Transport in Quantum Wires

Abstract

In various circumstances, the electric field in an active device region may not only be inhomogeneous, but also too large for applying linear response theory. In such cases the difference between the initial state of the circuit, that is often an equilibrium state, and the final steady state cannot be regarded as being caused by a small perturbation. However, as was explained in Chap. 10, if only the steady state is addressed, one may construct a heuristic initial density matrix ϱ ₀ corresponding to a non-equilibrium state that is ‘close’ to the real steady state.

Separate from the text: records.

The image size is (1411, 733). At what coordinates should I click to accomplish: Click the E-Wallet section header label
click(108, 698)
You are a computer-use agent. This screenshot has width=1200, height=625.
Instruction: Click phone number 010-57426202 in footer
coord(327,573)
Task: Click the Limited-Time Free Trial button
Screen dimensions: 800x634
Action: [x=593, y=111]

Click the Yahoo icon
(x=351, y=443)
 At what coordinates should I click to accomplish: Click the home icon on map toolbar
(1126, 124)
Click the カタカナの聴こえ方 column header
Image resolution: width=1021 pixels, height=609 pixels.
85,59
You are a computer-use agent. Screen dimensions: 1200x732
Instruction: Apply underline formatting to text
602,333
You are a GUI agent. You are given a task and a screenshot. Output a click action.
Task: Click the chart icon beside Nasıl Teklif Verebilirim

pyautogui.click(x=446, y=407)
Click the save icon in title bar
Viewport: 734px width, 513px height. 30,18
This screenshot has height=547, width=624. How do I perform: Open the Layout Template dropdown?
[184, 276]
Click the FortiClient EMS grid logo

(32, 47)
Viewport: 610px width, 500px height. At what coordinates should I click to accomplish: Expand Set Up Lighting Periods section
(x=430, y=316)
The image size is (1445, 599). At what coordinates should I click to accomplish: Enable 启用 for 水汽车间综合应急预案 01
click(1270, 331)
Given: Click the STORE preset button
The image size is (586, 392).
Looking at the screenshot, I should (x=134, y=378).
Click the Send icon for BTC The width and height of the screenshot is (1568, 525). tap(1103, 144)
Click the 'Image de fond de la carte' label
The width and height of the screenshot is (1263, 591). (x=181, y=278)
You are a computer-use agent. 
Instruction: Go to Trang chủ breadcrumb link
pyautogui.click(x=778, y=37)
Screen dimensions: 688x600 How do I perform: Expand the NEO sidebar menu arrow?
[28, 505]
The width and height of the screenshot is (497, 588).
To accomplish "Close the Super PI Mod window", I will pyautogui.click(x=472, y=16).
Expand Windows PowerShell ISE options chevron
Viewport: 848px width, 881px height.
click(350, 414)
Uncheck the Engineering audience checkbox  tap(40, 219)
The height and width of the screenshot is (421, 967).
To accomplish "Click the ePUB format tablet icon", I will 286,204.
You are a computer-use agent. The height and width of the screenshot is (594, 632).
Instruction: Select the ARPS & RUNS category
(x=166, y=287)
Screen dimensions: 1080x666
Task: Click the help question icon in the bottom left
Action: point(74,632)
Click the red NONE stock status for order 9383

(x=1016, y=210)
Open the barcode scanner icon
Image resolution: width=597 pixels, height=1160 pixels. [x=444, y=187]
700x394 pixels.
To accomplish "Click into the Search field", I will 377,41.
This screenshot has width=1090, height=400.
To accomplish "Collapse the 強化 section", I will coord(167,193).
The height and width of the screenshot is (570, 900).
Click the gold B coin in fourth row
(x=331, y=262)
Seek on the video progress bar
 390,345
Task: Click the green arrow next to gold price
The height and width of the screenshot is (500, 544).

By ‘close’ we mean that, by construction, both the heuristic density matrix and the true density matrix are sharing a finite set of global observables. The underlying idea is that in such a framework the time evolution leading from the heuristic state to the true steady state can be treated perturbatively as far as the finite set of common observables is concerned. In the case of homogeneous and static fields [48, 49, 50, 123, 124, 68] the most natural candidate for ϱ ₀ turned out to be based on a boosted Fermi-Dirac distribution ϱ ^B₀ describing a non-interacting electron gas at an elevated electron temperature Te and carrying a uniform drift velocity v _D, i.e.

$$F(E(k) - \hbar k \cdot {{\upsilon }_{D}} - \mu ,{{T}_{e}}) = {{\left[ {1 + \exp \left( {\frac{{E(k) - \hbar k \cdot {{\upsilon }_{D}} - \mu }}{{{{k}_{B}}{{T}_{e}}}}} \right)} \right]}^{{ - 1}}},$$

(1)

where E(k) and μ respectively denote the one-electron dispersion relation and the equilibrium chemical potential or Fermi level.